COMPLETE THE FOLLOWING:
#1 Rewrite the pool forum thread from "My pool does" down to "the chemigem controller.", substituting "surge tank" for "balance tank".
#2 In the pool forum thread, how much hydrochloric acid does the infinity edge pool use?
#3 Please carry on the pool forum thread from its last sentence.

EXCERPTED TEXT:
****************

Using large amounts of acid with infinity edge pool

Feb 13, 2011
6
I have a 98000 litre infinity edge pool with about a two metre drop to the trough below the infinity edge.
I have an automatic chlorine and acid dispenser that maintains pH and OCP.
The chlorine and acid dispenser do a good job of maintaining pH around 7.5 and chlorine level around 3.
I run alkalinity around 70-90, CH around 250-300 and cyanuric acid around 40.
The problem with the setup is that the pool is using large amounts of HCl acid. About 20 litres every two weeks. If I allow the alkalinity levels to drop to around 40 this reduces markedly. I have hypothesised that the pH correction that is happening at higher alkalinity is due to the large water fall over the infinity edge alkalinising the water.
The high use of acid is a problem and I would value advice regarding possible solutions. Can I continue to run the alkalinity at 40 without damaging my pool. It is a tiled inground pool. Is there another way to reduce acid consumption.

Peter :?
 
would it be cheaper to switch to a Dry Acid day tank? (Similar to a Cal Hypo Chlorine Day Tank where you top up with water and add the dry chemical to dissolve, with usually some type of agitator or manual stirrer inside) I never thought about that before, as on deck level pools I have never had to buy the chemicals for it, but for a residential owner this will be an expensive overlay to maintain an overflow system.

When your TA was at 40 did you not experience a considerable amount of pH bounce? Any I have worked on have bounced all over the place with TA as low as that.

Another possibility is to use Chlorine Gas as it's Acidic, but can be expensive.

Quick queery though - does your infinity pool have a balance tank? Nothing whatsoever to do with the problem, just total curiosity!!

Regards
Stuart
 
Thanks for the reply Stuart. Sorry it has taken so long for me to reply - life is too busy at the moment and the pool is hogging my time at present.

My pool does have a balance tank about one metre wide and 60mm deep. There is a fall of about 1.5 metres from the infinity edge to the surface of the water in the balance tank. There is considerable turbulence when the falling water hits the balance tank. The pool is about 15 metres long and 5 metres wide. It has an infloor cleaning system. I use hypochlorite chlorine and hydrochloric acid diluted 1 in 5 which is fed through the chemigem controller.
The chemigem controller I use is really convenient when it is working and automated - I don't have any knowledge of dry acid day tanks but sounds like potentially more work.

Interestingly I found an entry from chem geek on France Forum with a chemigem question similar to mine. I am not sure if it is the same person as chem geek on this forum.

The reply was:

"Assuming you are using a hypochlorite source of chlorine (and it sounds like you are via an automated dosing system), you do NOT want your Total Alkalinity (TA) to be very high -- probably no higher than 80 ppm. Basically what is happening is that you are adding baking soda which makes the TA rise and to some extent the pH as well, but the higher TA causes faster carbon dioxide outgassing that has the pH rise. This is triggering your pH controller to added acid which lowers both the pH and the TA. You then add more baking soda and are in a vicious cycle.

****************

DATA PROVIDED:
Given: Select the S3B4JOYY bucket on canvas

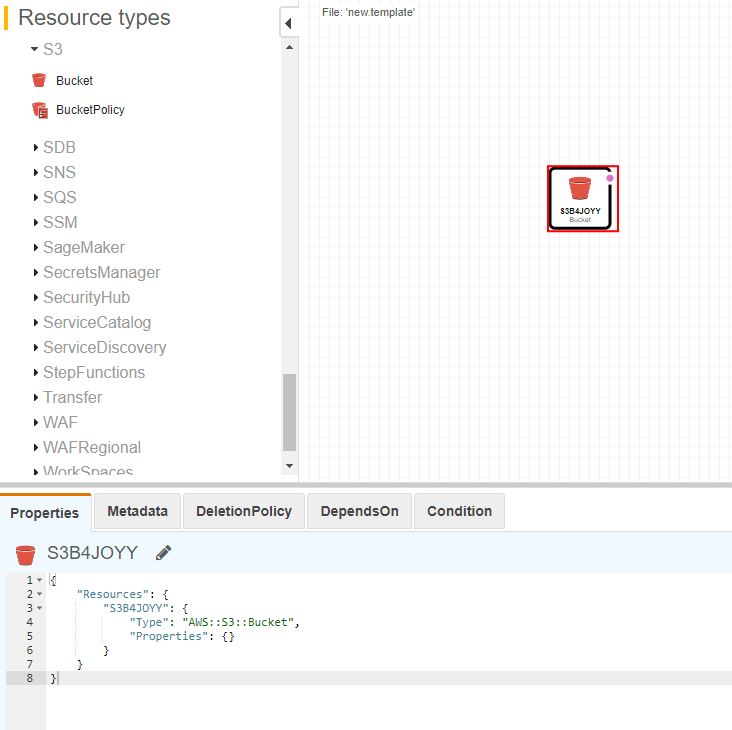Looking at the screenshot, I should pos(581,198).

****************

THE ANSWERS:
#1
My pool does have a surge tank about one metre wide and 60mm deep. There is a fall of about 1.5 metres from the infinity edge to the surface of the water in the surge tank. There is considerable turbulence when the falling water hits the surge tank. The pool is about 15 metres long and 5 metres wide. It has an infloor cleaning system. I use hypochlorite chlorine and hydrochloric acid diluted 1 in 5 which is fed through the chemigem controller.

#2 About 20 liters every two weeks.

#3
When using a hypochlorite source of chlorine, you generally want the TA to drop as needed until the pH becomes more stable with less of a rise, though I wouldn't go below 50 ppm in any event. If your TA does end up on the low side, you can increase the Calcium Hardness (CH) to compensate for the calcite saturation index or you can increase your pH target a little on your controller (but probably not above 7.8 at the most).

This chart shows how far out of equilibrium pool water is in terms of being over-carbonated with respect to air at various TA and pH levels. I'll bet you find that you use a lot less acid at a lower TA level.

As for hydrochloric acid vs. sulfuric acid, they are identical in their acidic effects and differ only in what is leftover -- chloride with the former, sulfate with the latter."


If this is correct it answers my question. It means when I allowed TA to drop to around 50 I used much less acid and the pH seemed to be stable. I see to compensate you should increase calcium hardness which I had already increased to around 300.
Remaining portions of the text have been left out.